--- Task objective ---
Copy the listing from its first line through the line containing "(756, 354).", requests included, and multiply each coordinate in the answers by 2.2, rounding to whole numbers with halves rounded up. Leave the numbers in the requests unchanged, and leave the pictures out.

Entries taken from a collection
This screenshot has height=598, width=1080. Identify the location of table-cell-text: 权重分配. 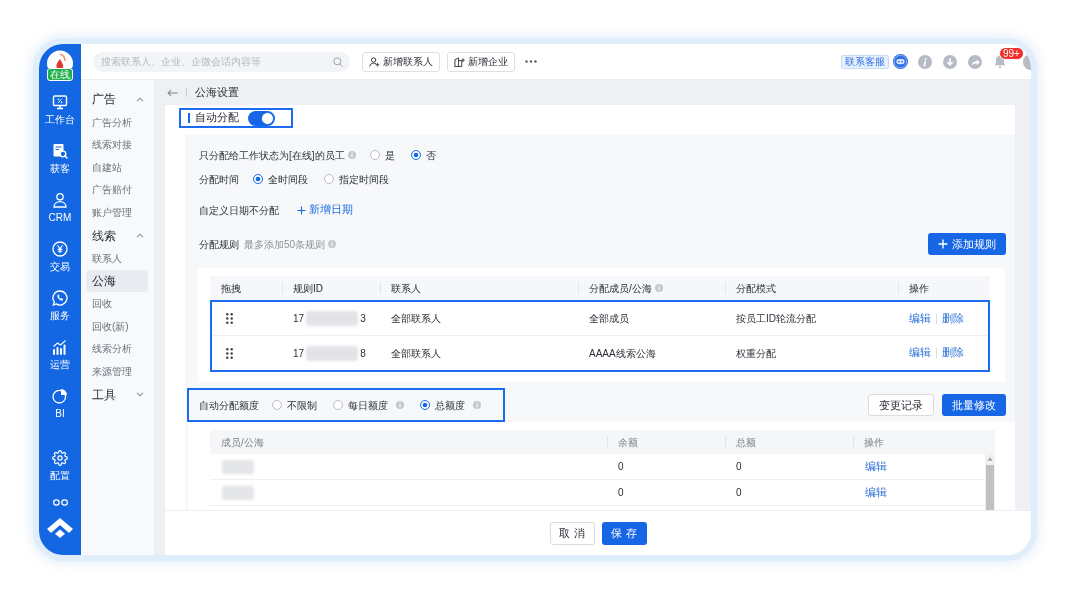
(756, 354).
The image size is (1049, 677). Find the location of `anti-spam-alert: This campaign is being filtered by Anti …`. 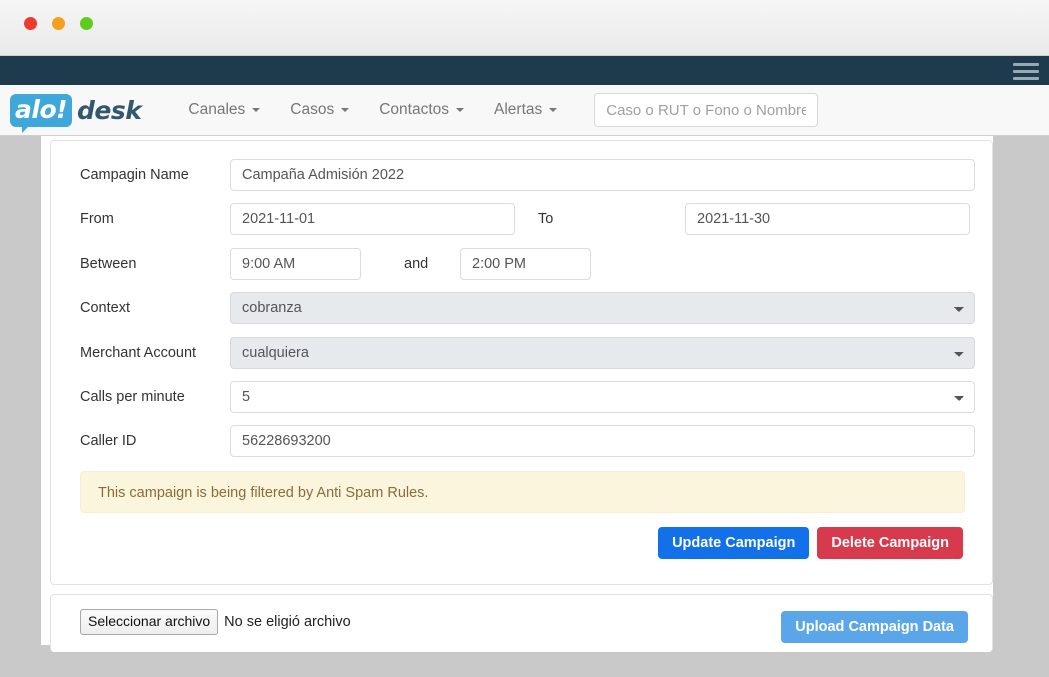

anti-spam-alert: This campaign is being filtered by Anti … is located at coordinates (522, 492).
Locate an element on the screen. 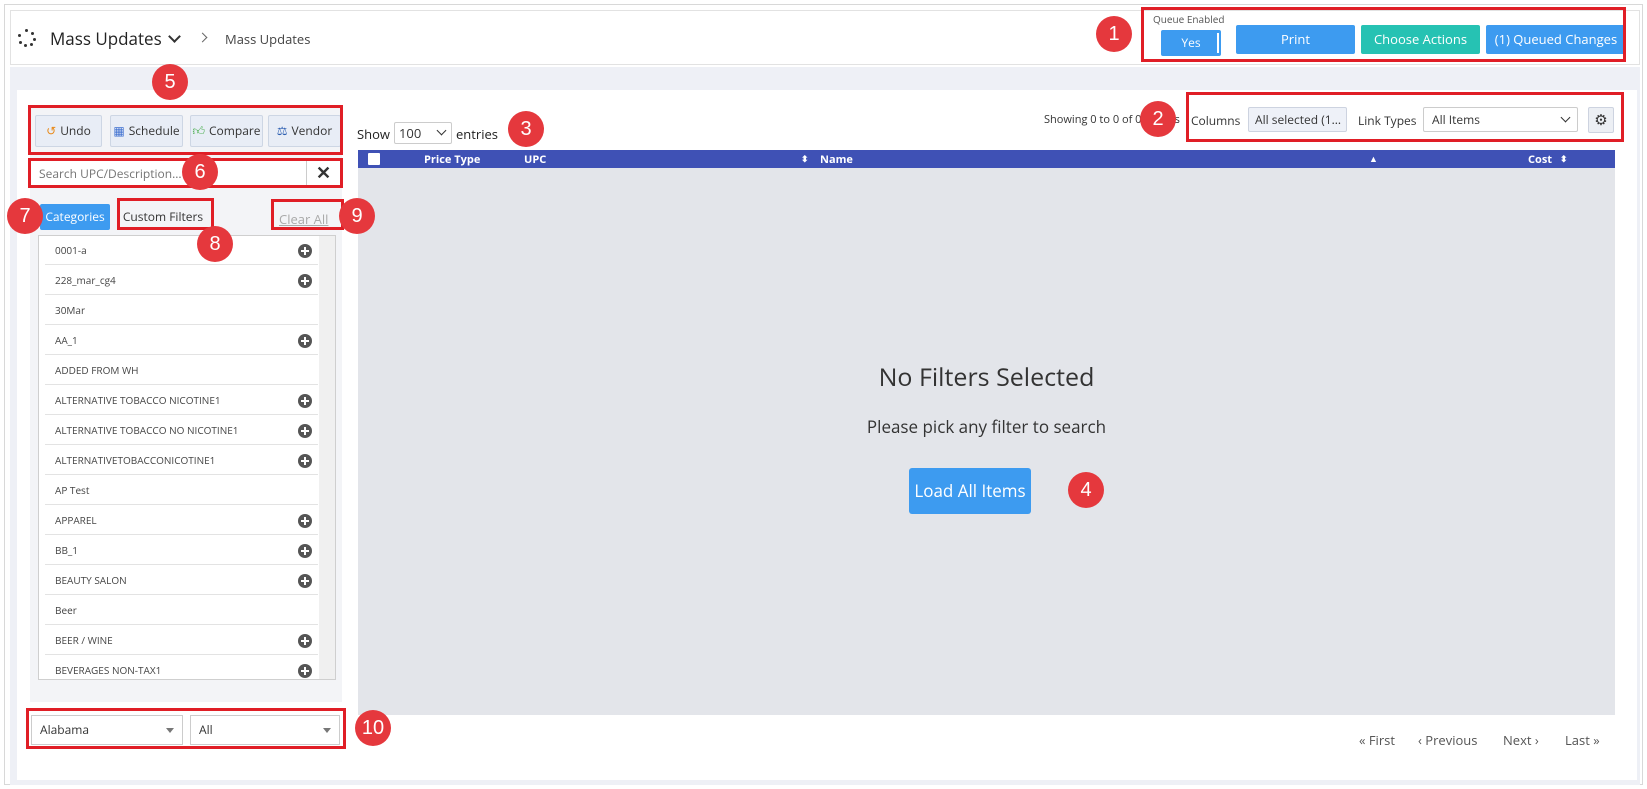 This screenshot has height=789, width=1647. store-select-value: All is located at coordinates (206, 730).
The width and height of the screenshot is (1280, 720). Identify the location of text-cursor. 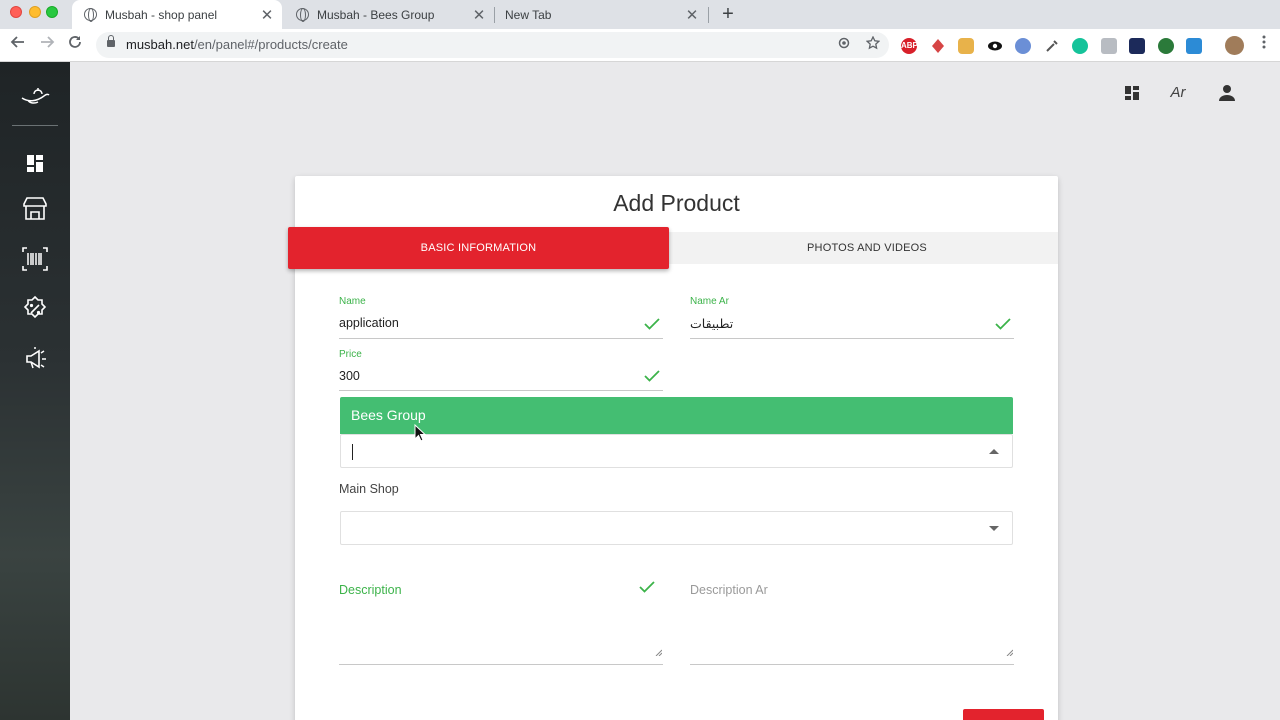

--- Task response ---
This screenshot has height=598, width=1080. Identify the location of table-cell-text: 权重分配. 
(1663, 779).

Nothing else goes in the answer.